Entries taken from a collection
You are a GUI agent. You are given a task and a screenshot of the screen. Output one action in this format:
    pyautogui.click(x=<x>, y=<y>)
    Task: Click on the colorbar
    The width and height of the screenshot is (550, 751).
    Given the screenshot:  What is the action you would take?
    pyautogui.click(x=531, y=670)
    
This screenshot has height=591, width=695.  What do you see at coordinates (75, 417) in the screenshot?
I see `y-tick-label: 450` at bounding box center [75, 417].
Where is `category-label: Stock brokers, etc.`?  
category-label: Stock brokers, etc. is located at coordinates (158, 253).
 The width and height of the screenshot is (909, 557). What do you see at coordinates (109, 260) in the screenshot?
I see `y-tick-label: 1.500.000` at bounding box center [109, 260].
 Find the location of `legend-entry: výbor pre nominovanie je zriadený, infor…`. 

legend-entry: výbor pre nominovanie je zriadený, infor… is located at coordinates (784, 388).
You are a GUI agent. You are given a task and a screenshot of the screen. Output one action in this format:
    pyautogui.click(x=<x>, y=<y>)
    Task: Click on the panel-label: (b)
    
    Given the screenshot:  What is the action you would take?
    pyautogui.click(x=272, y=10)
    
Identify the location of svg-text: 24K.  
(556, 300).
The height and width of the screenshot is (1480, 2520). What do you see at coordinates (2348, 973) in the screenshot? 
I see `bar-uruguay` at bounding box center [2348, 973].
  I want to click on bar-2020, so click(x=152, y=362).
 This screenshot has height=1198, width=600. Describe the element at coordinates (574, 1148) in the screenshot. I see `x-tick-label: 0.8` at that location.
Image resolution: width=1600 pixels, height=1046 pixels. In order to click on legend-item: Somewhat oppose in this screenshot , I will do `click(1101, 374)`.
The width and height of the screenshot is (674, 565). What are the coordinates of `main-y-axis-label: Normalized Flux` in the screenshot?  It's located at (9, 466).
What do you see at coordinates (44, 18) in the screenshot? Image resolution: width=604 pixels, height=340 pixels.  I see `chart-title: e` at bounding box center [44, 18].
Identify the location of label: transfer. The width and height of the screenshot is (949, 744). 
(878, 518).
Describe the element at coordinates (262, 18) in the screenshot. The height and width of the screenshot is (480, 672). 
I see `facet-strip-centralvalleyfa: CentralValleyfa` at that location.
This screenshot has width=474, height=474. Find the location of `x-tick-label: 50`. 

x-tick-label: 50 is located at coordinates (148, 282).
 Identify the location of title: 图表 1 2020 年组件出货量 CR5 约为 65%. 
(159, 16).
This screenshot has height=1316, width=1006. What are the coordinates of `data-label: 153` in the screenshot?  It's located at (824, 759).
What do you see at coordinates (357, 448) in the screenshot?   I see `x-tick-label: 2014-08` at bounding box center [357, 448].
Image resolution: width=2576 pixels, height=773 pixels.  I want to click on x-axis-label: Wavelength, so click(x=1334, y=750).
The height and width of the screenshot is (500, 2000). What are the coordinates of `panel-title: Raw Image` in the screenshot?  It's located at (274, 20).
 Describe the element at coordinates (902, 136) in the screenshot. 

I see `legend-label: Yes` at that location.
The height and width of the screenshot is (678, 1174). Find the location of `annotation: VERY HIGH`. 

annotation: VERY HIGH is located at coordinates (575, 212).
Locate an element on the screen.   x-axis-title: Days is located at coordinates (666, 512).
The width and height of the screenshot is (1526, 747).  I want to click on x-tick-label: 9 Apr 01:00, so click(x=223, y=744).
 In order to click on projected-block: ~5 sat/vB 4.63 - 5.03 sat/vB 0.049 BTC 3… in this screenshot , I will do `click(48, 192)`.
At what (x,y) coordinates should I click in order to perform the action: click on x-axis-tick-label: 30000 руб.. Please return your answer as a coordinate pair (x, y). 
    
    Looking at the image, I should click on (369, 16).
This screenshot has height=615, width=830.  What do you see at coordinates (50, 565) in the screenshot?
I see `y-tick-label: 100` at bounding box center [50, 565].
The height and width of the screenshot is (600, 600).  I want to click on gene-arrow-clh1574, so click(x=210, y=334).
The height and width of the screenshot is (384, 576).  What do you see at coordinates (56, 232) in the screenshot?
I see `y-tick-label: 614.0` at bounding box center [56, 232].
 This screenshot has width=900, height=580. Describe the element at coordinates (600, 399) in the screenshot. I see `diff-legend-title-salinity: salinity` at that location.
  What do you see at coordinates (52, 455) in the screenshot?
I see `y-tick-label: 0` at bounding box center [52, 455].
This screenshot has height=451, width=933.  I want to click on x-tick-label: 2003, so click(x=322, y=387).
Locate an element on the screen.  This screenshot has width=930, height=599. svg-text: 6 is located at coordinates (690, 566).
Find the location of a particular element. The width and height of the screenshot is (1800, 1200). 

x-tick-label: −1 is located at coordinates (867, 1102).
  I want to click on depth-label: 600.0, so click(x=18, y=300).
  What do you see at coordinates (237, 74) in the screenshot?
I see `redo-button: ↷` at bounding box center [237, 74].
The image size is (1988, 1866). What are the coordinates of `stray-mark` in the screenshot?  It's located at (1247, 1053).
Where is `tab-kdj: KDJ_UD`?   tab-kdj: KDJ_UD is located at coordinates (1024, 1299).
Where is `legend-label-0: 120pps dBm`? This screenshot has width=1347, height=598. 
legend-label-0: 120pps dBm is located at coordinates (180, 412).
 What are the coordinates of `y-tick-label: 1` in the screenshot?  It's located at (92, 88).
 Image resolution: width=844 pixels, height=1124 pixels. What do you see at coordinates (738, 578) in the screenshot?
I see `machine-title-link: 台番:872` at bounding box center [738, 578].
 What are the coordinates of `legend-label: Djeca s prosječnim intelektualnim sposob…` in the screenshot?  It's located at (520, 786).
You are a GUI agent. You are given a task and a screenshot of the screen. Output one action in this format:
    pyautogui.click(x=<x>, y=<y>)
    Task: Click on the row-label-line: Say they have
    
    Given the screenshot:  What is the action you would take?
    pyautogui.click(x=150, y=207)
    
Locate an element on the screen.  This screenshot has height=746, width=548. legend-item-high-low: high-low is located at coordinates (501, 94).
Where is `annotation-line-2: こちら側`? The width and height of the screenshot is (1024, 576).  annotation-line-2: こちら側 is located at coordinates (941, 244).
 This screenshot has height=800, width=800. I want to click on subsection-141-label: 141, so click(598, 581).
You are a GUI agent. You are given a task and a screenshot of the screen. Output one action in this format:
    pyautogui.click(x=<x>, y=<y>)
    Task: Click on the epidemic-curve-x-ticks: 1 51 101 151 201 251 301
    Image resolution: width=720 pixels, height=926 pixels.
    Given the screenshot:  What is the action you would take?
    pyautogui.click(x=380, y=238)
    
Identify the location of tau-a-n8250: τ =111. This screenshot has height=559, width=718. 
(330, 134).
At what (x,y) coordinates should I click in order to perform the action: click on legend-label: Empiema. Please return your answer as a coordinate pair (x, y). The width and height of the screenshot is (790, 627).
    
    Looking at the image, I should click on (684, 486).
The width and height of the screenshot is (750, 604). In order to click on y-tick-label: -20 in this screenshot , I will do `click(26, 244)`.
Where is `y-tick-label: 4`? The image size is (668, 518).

EXERCISE BRIEF: Write out every entry above again, word for word and in the same order.

EXERCISE SOLUTION:
You are a GUI agent. You are given a task and a screenshot of the screen. Output one action in this format:
    pyautogui.click(x=<x>, y=<y>)
    Task: Click on the colorbar
    The width and height of the screenshot is (550, 751).
    Given the screenshot:  What is the action you would take?
    pyautogui.click(x=531, y=670)
    
This screenshot has height=591, width=695.  What do you see at coordinates (75, 417) in the screenshot?
I see `y-tick-label: 450` at bounding box center [75, 417].
Where is `category-label: Stock brokers, etc.`?  
category-label: Stock brokers, etc. is located at coordinates (158, 253).
 The width and height of the screenshot is (909, 557). What do you see at coordinates (109, 260) in the screenshot?
I see `y-tick-label: 1.500.000` at bounding box center [109, 260].
 Find the location of `legend-entry: výbor pre nominovanie je zriadený, infor…`. 

legend-entry: výbor pre nominovanie je zriadený, infor… is located at coordinates (784, 388).
You are a GUI agent. You are given a task and a screenshot of the screen. Output one action in this format:
    pyautogui.click(x=<x>, y=<y>)
    Task: Click on the panel-label: (b)
    
    Given the screenshot:  What is the action you would take?
    pyautogui.click(x=272, y=10)
    
Identify the location of svg-text: 24K.  
(556, 300).
The height and width of the screenshot is (1480, 2520). What do you see at coordinates (2348, 973) in the screenshot? 
I see `bar-uruguay` at bounding box center [2348, 973].
  I want to click on bar-2020, so click(x=152, y=362).
 This screenshot has height=1198, width=600. Describe the element at coordinates (574, 1148) in the screenshot. I see `x-tick-label: 0.8` at that location.
Image resolution: width=1600 pixels, height=1046 pixels. In order to click on legend-item: Somewhat oppose in this screenshot , I will do `click(1101, 374)`.
The width and height of the screenshot is (674, 565). What are the coordinates of `main-y-axis-label: Normalized Flux` in the screenshot?  It's located at (9, 466).
What do you see at coordinates (44, 18) in the screenshot? Image resolution: width=604 pixels, height=340 pixels.  I see `chart-title: e` at bounding box center [44, 18].
Identify the location of label: transfer. The width and height of the screenshot is (949, 744). 
(878, 518).
Describe the element at coordinates (262, 18) in the screenshot. The height and width of the screenshot is (480, 672). 
I see `facet-strip-centralvalleyfa: CentralValleyfa` at that location.
This screenshot has width=474, height=474. Find the location of `x-tick-label: 50`. 

x-tick-label: 50 is located at coordinates (148, 282).
 Identify the location of title: 图表 1 2020 年组件出货量 CR5 约为 65%. 
(159, 16).
This screenshot has height=1316, width=1006. What are the coordinates of `data-label: 153` in the screenshot?  It's located at (824, 759).
What do you see at coordinates (357, 448) in the screenshot?   I see `x-tick-label: 2014-08` at bounding box center [357, 448].
Image resolution: width=2576 pixels, height=773 pixels.  I want to click on x-axis-label: Wavelength, so click(x=1334, y=750).
The height and width of the screenshot is (500, 2000). What are the coordinates of `panel-title: Raw Image` in the screenshot?  It's located at (274, 20).
 Describe the element at coordinates (902, 136) in the screenshot. 

I see `legend-label: Yes` at that location.
The height and width of the screenshot is (678, 1174). Find the location of `annotation: VERY HIGH`. 

annotation: VERY HIGH is located at coordinates (575, 212).
Locate an element on the screen.   x-axis-title: Days is located at coordinates (666, 512).
The width and height of the screenshot is (1526, 747).  I want to click on x-tick-label: 9 Apr 01:00, so click(x=223, y=744).
 In order to click on projected-block: ~5 sat/vB 4.63 - 5.03 sat/vB 0.049 BTC 3… in this screenshot , I will do `click(48, 192)`.
At what (x,y) coordinates should I click in order to perform the action: click on x-axis-tick-label: 30000 руб.. Please return your answer as a coordinate pair (x, y). 
    
    Looking at the image, I should click on (369, 16).
This screenshot has height=615, width=830.  What do you see at coordinates (50, 565) in the screenshot?
I see `y-tick-label: 100` at bounding box center [50, 565].
The height and width of the screenshot is (600, 600).  I want to click on gene-arrow-clh1574, so click(x=210, y=334).
The height and width of the screenshot is (384, 576).  What do you see at coordinates (56, 232) in the screenshot?
I see `y-tick-label: 614.0` at bounding box center [56, 232].
 This screenshot has width=900, height=580. Describe the element at coordinates (600, 399) in the screenshot. I see `diff-legend-title-salinity: salinity` at that location.
  What do you see at coordinates (52, 455) in the screenshot?
I see `y-tick-label: 0` at bounding box center [52, 455].
This screenshot has height=451, width=933.  I want to click on x-tick-label: 2003, so click(x=322, y=387).
Locate an element on the screen.  This screenshot has width=930, height=599. svg-text: 6 is located at coordinates (690, 566).
Find the location of a particular element. The width and height of the screenshot is (1800, 1200). 

x-tick-label: −1 is located at coordinates (867, 1102).
  I want to click on depth-label: 600.0, so click(x=18, y=300).
  What do you see at coordinates (237, 74) in the screenshot?
I see `redo-button: ↷` at bounding box center [237, 74].
The image size is (1988, 1866). What are the coordinates of `stray-mark` in the screenshot?  It's located at (1247, 1053).
Where is `tab-kdj: KDJ_UD`?   tab-kdj: KDJ_UD is located at coordinates (1024, 1299).
Where is `legend-label-0: 120pps dBm`? This screenshot has width=1347, height=598. 
legend-label-0: 120pps dBm is located at coordinates (180, 412).
 What are the coordinates of `y-tick-label: 1` in the screenshot?  It's located at (92, 88).
 Image resolution: width=844 pixels, height=1124 pixels. What do you see at coordinates (738, 578) in the screenshot?
I see `machine-title-link: 台番:872` at bounding box center [738, 578].
 What are the coordinates of `legend-label: Djeca s prosječnim intelektualnim sposob…` in the screenshot?  It's located at (520, 786).
You are a GUI agent. You are given a task and a screenshot of the screen. Output one action in this format:
    pyautogui.click(x=<x>, y=<y>)
    Task: Click on the row-label-line: Say they have
    
    Given the screenshot:  What is the action you would take?
    pyautogui.click(x=150, y=207)
    
Locate an element on the screen.  This screenshot has height=746, width=548. legend-item-high-low: high-low is located at coordinates (501, 94).
Where is `annotation-line-2: こちら側`? The width and height of the screenshot is (1024, 576).  annotation-line-2: こちら側 is located at coordinates (941, 244).
 This screenshot has height=800, width=800. I want to click on subsection-141-label: 141, so click(598, 581).
You are a GUI agent. You are given a task and a screenshot of the screen. Output one action in this format:
    pyautogui.click(x=<x>, y=<y>)
    Task: Click on the epidemic-curve-x-ticks: 1 51 101 151 201 251 301
    Image resolution: width=720 pixels, height=926 pixels.
    Given the screenshot:  What is the action you would take?
    pyautogui.click(x=380, y=238)
    
Identify the location of tau-a-n8250: τ =111. This screenshot has height=559, width=718. 
(330, 134).
At what (x,y) coordinates should I click in order to perform the action: click on legend-label: Empiema. Please return your answer as a coordinate pair (x, y). The width and height of the screenshot is (790, 627).
    
    Looking at the image, I should click on (684, 486).
The width and height of the screenshot is (750, 604). In order to click on y-tick-label: -20 in this screenshot , I will do `click(26, 244)`.
Where is `y-tick-label: 4`? The image size is (668, 518).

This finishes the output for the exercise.